(YOUR INSTRUCTIONS)
Please rewrite the lines starting at the one that contains "Viewport: 625px width, 388px" and ending at the one that contains "tap(553, 70)" as a JSON list of strings, one string per line, leaving out blank lines.

(MATERIAL PROVIDED)
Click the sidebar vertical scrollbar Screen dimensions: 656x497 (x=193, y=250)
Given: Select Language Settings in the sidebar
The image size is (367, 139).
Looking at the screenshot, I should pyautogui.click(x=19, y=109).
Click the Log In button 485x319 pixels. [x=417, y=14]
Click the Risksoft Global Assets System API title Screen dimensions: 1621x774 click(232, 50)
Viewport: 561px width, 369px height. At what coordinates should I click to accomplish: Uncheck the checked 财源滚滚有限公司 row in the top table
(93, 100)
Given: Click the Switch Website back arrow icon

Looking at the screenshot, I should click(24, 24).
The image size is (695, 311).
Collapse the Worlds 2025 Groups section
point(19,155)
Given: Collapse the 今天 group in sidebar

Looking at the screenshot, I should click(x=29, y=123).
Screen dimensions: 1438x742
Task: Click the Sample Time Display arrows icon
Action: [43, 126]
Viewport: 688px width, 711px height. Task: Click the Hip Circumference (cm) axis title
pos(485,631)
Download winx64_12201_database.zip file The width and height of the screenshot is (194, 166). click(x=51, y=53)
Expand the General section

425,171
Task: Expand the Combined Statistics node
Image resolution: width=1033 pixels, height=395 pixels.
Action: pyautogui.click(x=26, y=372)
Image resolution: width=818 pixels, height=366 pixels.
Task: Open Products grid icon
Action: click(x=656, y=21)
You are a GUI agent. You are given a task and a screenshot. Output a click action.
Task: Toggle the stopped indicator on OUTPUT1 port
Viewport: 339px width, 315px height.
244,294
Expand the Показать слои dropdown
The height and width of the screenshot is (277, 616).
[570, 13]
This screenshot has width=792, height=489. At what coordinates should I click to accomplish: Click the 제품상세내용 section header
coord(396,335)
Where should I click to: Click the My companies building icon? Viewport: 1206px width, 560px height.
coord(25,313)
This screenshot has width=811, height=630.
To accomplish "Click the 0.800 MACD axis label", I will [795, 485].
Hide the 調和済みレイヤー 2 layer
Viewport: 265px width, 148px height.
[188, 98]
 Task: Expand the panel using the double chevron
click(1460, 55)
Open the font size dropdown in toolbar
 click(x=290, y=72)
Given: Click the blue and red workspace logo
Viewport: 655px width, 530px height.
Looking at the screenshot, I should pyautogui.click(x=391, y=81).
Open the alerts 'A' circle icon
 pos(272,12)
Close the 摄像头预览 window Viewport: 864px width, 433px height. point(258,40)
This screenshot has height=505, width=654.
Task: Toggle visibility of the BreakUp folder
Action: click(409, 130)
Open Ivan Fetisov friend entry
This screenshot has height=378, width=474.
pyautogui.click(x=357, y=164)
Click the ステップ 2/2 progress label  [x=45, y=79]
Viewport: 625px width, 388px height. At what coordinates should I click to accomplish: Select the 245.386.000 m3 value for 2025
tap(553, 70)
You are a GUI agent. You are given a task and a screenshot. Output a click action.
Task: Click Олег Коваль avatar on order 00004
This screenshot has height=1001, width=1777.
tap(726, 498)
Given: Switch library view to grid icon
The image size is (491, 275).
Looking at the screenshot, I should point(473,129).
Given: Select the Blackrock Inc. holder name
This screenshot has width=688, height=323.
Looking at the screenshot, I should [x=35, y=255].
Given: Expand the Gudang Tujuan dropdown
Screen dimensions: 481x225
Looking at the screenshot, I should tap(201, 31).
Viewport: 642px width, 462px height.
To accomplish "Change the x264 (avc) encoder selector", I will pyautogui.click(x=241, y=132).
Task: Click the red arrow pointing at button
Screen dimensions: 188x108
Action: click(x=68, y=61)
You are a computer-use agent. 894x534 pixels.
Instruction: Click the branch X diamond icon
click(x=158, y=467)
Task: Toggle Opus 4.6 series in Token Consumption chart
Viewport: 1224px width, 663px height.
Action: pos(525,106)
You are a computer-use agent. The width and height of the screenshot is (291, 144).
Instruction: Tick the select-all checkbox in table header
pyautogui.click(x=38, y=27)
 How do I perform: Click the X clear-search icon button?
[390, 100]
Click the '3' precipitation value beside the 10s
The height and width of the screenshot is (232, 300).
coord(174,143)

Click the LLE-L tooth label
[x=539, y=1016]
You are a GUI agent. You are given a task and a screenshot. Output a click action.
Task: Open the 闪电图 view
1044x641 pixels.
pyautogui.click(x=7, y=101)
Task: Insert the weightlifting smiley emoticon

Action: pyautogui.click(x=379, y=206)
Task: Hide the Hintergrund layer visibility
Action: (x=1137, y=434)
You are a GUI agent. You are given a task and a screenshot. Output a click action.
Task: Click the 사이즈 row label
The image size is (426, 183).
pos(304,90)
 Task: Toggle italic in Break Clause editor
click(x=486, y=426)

(CORRECT OUTPUT)
[
  "Viewport: 625px width, 388px height. At what coordinates should I click to accomplish: Select the 245.386.000 m3 value for 2025",
  "tap(553, 70)"
]